Razzle-Dazzle Television

By changing frames at hyper-speed and using all the techno-gimmicks modern technology makes available to them, techno-shysters will seize the viewer’s mind, bounce it around, distort it, erase it, restore it, insult it, flatter it, tease it, and anesthetize it. They will dice-it-and-slice-it by means of multiple frames within the frame … None of it is there by chance. All of it is meticulously planned and engineered by people who hate you if you have a functioning mind.
ALAN writes:
Decades have gone by since I stopped “watching television”. To be sure, I had my share of favorite programs in the years 1954-’65, before I reached an age of intellectual-philosophical awareness. But in the late 1960s I began to notice changes in and about television that did not impress me favorably. From then onward, I spent very little time “watching television”. I thought most of it was appalling — then and now. All the shows that were all the rage meant nothing to me. I got the impression that there was an inverse correlation between the moral-philosophical content of TV programming and advancements in TV technology. The more sophisticated the latter became, the more degenerate the former became.
Until recently and by intent, I had not seen or listened to any TV commercial in more than twenty years. I am old enough to remember TV commercials from the 1950s-’60s that are now called “classic”; advertisements for shampoo, cereal, soup, cake mix, cigarettes, Anacin, Geritol, Speedy Alka-Seltzer, Rice-a-Roni, Mr. Clean, Aunt Jemima’s pancake mix, the Gillette Bluebird, and the Doublemint Twins.
Upon seeing what TV commercials are like today, my only reaction was unqualified revulsion. How, I thought to myself, could any grown-ups worthy of that name agree to sit through, watch, and listen to such adolescent-witted, razzle-dazzle hype?

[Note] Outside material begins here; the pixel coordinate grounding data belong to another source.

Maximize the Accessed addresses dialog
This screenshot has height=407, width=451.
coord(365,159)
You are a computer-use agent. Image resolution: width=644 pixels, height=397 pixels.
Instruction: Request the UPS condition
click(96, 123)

I have long been a credits-reader. I like to read the credits listed after a movie or TV show. It was possible to do that with 1950s programs like “Perry Mason” and “Leave it to Beaver”, in which the closing credits were clearly readable and sensibly paced. Today it seems that credits are shown at hyper-fast pace, doubtless to move on as quickly as possible to the next razzle-dazzle spectacle, but perhaps also because many TV viewers cannot read well, if at all.
Another development in television that did not impress me was its bag of technical tricks, in which a scene is made to appear or disappear in a white flash, altered repeatedly, and presented in hyper-fast-cut edits within the span of a few minutes. All pretentious nonsense, I thought.
Compared with such high-tech hype, TV advertisements in the 1950s were models of restraint, form, and mannerliness. For an example, see the advertisements for Kodak film and cameras in 1950s episodes of “The Adventures of Ozzie and Harriet” TV show. (more…)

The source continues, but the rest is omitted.